In Texas away from our father everything changed.  My brothers and I watched as our mother blossomed and for the first time in our young lives we saw her come to life.  She seemed relieved to be in the protective arms of family and in the safety of that dirt farm she was once was so anxious to leave.  She had a care-free air about her.  She woke up and greeted everyday with a renewed interest in living.  Fixing her hair with more style and putting on lipstick, she looked more like a twenty-nine year old woman should look.

Carried across the prairie on a gentle, late afternoon breeze our mother’s laughter could be heard as she ran through the yard to Poppy’s old car, hopped upon the fender and smiled for the camera.  This must have been the real her, how she was before she met our father.  We had never seen our mother like that…and we never would again.

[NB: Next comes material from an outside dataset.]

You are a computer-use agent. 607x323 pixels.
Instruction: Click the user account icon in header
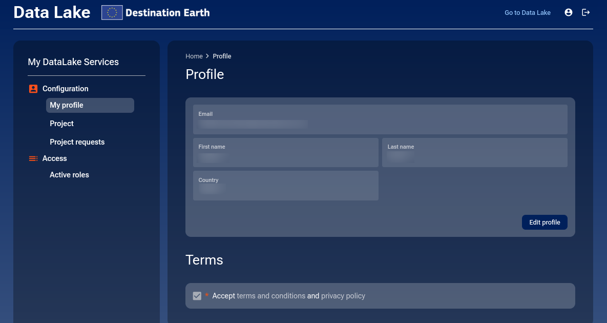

With strong persuasion, pressure and guilt trips our father convinced her to return to California.  Fortified with promises of changed behavior she was excited to resume life with the “new Park Long”.  He was going to be different now.  We were just kids and we didn’t buy it for a minute.  We hated the thought of being with him again, we were scared to death of our father and he knew it, that’s how he liked it.  Fear and dread hung over us as we waited for the “old Park Long” to reappear.

The “old Park Long” came back with a vengeance he had all new gear in his game bag.  He raised the bar on the level of how mean and nasty he could be.  Gary, Daniel, David and I, each in a different way increasingly showed signs of what life with him was doing to us.  Our mother disappointed and tired of the battle checked out and emotionally shut-down.  The joy of that Texas summer and the woman we briefly glimpsed became a far-away, distant memory.

Why our mother took us back to spend more time in hell with a brutal man I’ll never know.  Sometimes I wonder if she had plans to attempt another escape that didn’t happen because she became so sick, I’ll never know that either.  Five years after the trip that almost saved us she was dead at the age of thirty-six and we were left to go it alone.